Tuesday, 12 January 2016

NSS Kids’ Fun with Nature at Gardens by the Bay


By Gloria Seow, Education Group Chairperson
Photos by Gloria Seow & Lena Chow

One sunny morning on 18 January 2014, Auntie Lena led us on an exploration of the verdant manicured grounds of the Gardens by the Bay. Starting at Satay by the Bay, we came across a small group of photographers who were pointing their ‘big guns’ at a pair of Olive-backed Sunbirds sipping nectar from banana flowers. Soon after, we spied a beautiful male Pink-necked Green Pigeon perched directly above us, resplendent in its pinks and oranges.


We spied a beautiful male Pink-necked Green Pigeon resplendent in its pinks and oranges.

From a distance, we saw a big black bird land on a treetop. Upon closer examination, it turned out to be a male Asian Koel. Auntie Gloria guided the group to look out for the Koel’s pale green bill, red eyes and longish tail, three distinct features that separate it from the similar-looking House Crow. The kids then learnt that the Asian Koel is a brood parasite of the House Crow. When the Crow is away from its nest, the Koel deftly displaces the Crow’s eggs and lays its eggs as substitutes. The Crow then unwittingly brings up the offspring of the Koel. As a result, the population of the Asian Koel has grown at the expense of the House Crow. The Koel is also infamous for being Singapore’s unofficial ‘alarm clock’, with its ascending ‘koel koel’ call often emitted in the wee hours of the morning. 

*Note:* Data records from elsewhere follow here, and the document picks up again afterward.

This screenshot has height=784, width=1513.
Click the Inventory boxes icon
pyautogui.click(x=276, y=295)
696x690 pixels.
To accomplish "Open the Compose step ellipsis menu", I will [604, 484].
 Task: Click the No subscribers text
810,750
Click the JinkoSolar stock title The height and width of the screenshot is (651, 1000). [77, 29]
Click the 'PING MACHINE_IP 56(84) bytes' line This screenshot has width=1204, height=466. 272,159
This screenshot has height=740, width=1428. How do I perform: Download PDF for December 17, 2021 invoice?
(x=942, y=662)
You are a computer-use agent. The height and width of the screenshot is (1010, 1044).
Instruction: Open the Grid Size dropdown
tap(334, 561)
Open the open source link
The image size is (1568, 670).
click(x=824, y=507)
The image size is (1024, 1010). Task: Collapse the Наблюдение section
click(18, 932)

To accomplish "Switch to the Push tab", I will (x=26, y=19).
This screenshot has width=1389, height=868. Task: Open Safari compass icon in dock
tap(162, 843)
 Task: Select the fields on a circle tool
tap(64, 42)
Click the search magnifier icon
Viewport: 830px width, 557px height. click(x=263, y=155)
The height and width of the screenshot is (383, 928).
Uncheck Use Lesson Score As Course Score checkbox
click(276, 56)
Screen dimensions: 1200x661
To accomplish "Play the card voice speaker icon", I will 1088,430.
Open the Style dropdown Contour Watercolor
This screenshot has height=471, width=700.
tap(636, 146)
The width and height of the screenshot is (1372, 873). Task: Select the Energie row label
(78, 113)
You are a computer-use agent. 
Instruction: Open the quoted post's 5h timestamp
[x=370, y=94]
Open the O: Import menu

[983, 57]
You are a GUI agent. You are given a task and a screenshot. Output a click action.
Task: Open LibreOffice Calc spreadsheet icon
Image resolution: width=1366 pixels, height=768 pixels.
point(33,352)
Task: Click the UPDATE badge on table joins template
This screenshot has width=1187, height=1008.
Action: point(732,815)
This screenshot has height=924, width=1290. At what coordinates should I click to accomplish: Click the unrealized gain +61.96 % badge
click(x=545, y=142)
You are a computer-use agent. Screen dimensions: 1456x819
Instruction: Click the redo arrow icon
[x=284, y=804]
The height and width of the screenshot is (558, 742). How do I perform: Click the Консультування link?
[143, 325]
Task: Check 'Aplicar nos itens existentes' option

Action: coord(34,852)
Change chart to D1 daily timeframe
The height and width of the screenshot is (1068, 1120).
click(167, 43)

At the pond area, we spotted the skulking movements of the White-breasted Waterhen. The bird could be seen weaving in and out of the tall foliage in search of its next meal. Auntie Lena’s keen eyes then found a statuesque Striated Heron fishing by the water’s edge. Its poised stillness afforded us excellent views through our binoculars.

 


Kids examining an Apple Snail up close.
At another pond, the kids were delighted to see the pinkish eggs of the Apple Snail. Soon enough, Auntie Gloria fished out an adult Apple Snail from the pond for all to take a closer look. By then, the slimy snail had retreated into its shell, and all we could see was its closed operculum. Auntie Lena also brought our attention to dragonflies such as the Crimson Dropwing, Common Scarlet, and Common Parasol as well as tiny damselflies called Blue Sprites and Bluetails. 



We stumbled upon a Zebra Dove sitting quietly on the ground.

As we approached a grassy patch, we found two species of Munias – Scaly-breasted and Black-headed – foraging on grass seeds. As the day warmed up, Auntie Lena was quick to point out butterflies such as the Plain Tiger, Painted Jezebel and Striped Albatross. She then showed us popular butterfly nectar plants such as the Ixora, as well as different species of Lantana that came in a multitude of colours. We also examined the attractive red buds of the Red Button Ginger also known as the Scarlet Spiral Flag.

We came across a fish tank filled with giant fishes from the Amazon River in South America such as the Arapaima, Pacu and Amazonian Catfish. At the pond just outside the fish tank, we found a pair of Collared Kingfishers perched on open branches. Their pretty blue plumages drew sighs of admiration. We even spotted the invasive American Bullfrog here. 



Sadly, we spotted a huge specimen of the invasive American Bullfrog.

On the walk back, we stumbled upon a Zebra Dove sitting quietly on the ground, probably just after enjoying a sand bath. Through our binoculars, we could clearly see the bird’s powder blue eye ring contrasting with its black eyes. We then parted ways at the main visitor centre. A few of us continued the walk back to Satay by the Bay. This was when Auntie Gloria found two Changeable Lizards before finally spotting the alien Brown Anole, a native lizard of the Caribbean. It was likely introduced to Gardens by the Bay via imported plants and appears to be slowly spreading elsewhere. We hope that NParks will do something to stop this imminent threat to native biodiversity.



The alien Brown Anole was introduced to Gardens by the Bay via imported plants.